Domenica 17 aprile la camera dei deputati del Brasile ha votato per la messa in stato di accusa di Rousseff accusata di aver manipolato i conti pubblici per nascondere il deficit di bilancio brasiliano e di aver aperto conti bancari all’estero a nome del governo ma di sua proprietà. 

Il Partito dei lavoratori di Rousseff da mesi si trova ad affrontare situazioni difficili, diversi alti funzionari del Partito dei lavoratori sono stati arrestati in connessione con lo scandalo Petrobras. Un terremoto giudiziario che finora ha coinvolto circa 700 alti funzionari. Anche l’ex presidente Luiz Inacio Lula da Silvamentore politico di Rousseff, è stato travolto dall’inchiesta anti-corruzione con l’accusa di riciclaggio di denaro.

Rousseff ha annunciato l’intenzione di conferire un incarico ministeriale a Lula. Un tentativo, secondo le opposizioni, di sottrarlo alla giustizia: come membro del governo non potrebbe essere processato da un tribunale ordinario, ma solo dalla Corte Suprema.

Questo, di fatto, gli eviterebbe la prigione poiché il procedimento in questo foro richiede anni. Ma la Corte Suprema ha sospeso la sua nomina a Capo di Gabinetto aprendo la strada a uno scontro tra esecutivo e giudiziario.

INCOGNITA ARGENTINA

In Argentina la vittoria alle elezioni presidenziali di novembre 2015 del conservatore Mauricio Macrì ha messo fine al governo di Cristina Fernandez Kirchner e a un ciclo di governo da parte della sinistra peronista in Argentina durato 12 anni, che la maggioranza degli elettori ha ritenuto responsabile a causa di scelte dettate dall’ideologia della recente crisi economica.

E il cambiamento nella politica economica si annuncia radicale. Il nuovo governo sta lavorando per l’accordo con i creditori internazionali per rimborsare i Tango bond dopo il default nel 2001 e ha eliminato i controlli di capitale che limitavano l’acquisto di dollari, con l’obiettivo di aprire nuovamente l’Argentina ai mercati finanziari internazionali.

Nonostante il programma di governo preveda riforme impopolari come la svalutazione della moneta, la liberalizzazione dei tassi di cambio, del commercio e delle tariffe energetiche, di alzare i tassi di interesse e licenziare migliaia di lavoratori del settore pubblico, è stato premiato dagli elettori.

A convincere gli argentini sono stati soprattutto i suoi appelli alla trasparenza e all’efficienza, ma la luna di miele potrebbe finire presto. L’accordo per il rimborso dei Tango bond si annuncia costoso finanziariamente e politicamente.
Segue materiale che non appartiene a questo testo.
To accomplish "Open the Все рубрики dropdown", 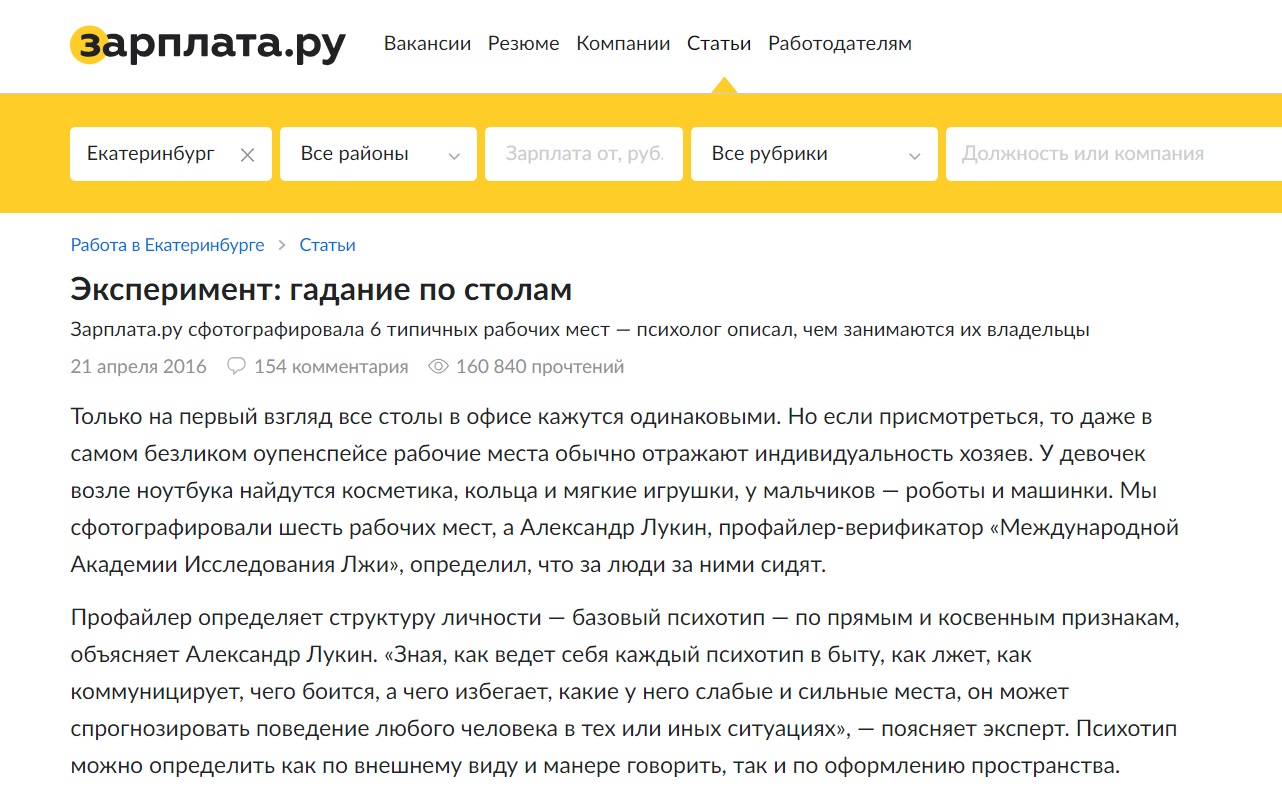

L’opposizione peronista lo accusa di cedere al ricatto dei creditori internazionali e paragona le sue politiche neoliberiste a quelle di Carlos Menem, che sfociarono nel default argentino.

Inoltre, se aprirsi ai mercati finanziari permette nel breve periodo al governo di indebitarsi per intervenire sull’economia e attuare le riforme, la congiuntura non è delle migliori. Macrì ha ereditato dal precedente governo un deficit al 7 per cento, riserve di valuta straniera ai minimi e un’inflazione al 30 per cento. Il prezzo della soia, il principale bene di esportazione è crollato, mentre il Brasile, terzo partner commerciale, è in recessione.